# MTHT 435 Foundations of Number Theory

## Useful MAPLE Commands

Chapter 1: Divisibility
• Division: Suppose b is positive and we want to write a=qb+r. We can calculate q using the command:

floor(a/b);

and we can calculate r using the command
a mod b;

as we will frequently want to calculate both q and r it is useful to define a simple function. Here is a function called idiv for integer division.

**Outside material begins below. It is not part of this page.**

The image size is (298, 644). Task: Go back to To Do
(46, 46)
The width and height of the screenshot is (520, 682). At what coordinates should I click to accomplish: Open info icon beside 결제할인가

Add the following definition to your worksheet.
idiv:=(n,m)->[floor(n/m),n mod m];

Once we have defined idiv if we give the command
idiv(a,b);

MAPLE will return the pair
[q,r]

where a=qb+r.

• gcd(a,b) and lcm(a,b) can be computed with the commands
gcd(a,b);
lcm(a,b);
Chapter 3,4 Congruences
• We calculate a (mod n) using the command
a mod n;
For example 4*7 mod 5 will return 3

• If a and n are relatively prime we can solve ax=b mod n by
b/a mod n

• We can define a function modpow such that modpow(a,x,n) returns a^x (mod n)
modpow:=(a,x,n)-> piecewise( x=0, 1, x=1, a mod n, x mod 2=1 , a*modpow(a,x-1,n) mod n, x mod 2=0, modpow(a,x/2,n)^2 mod n);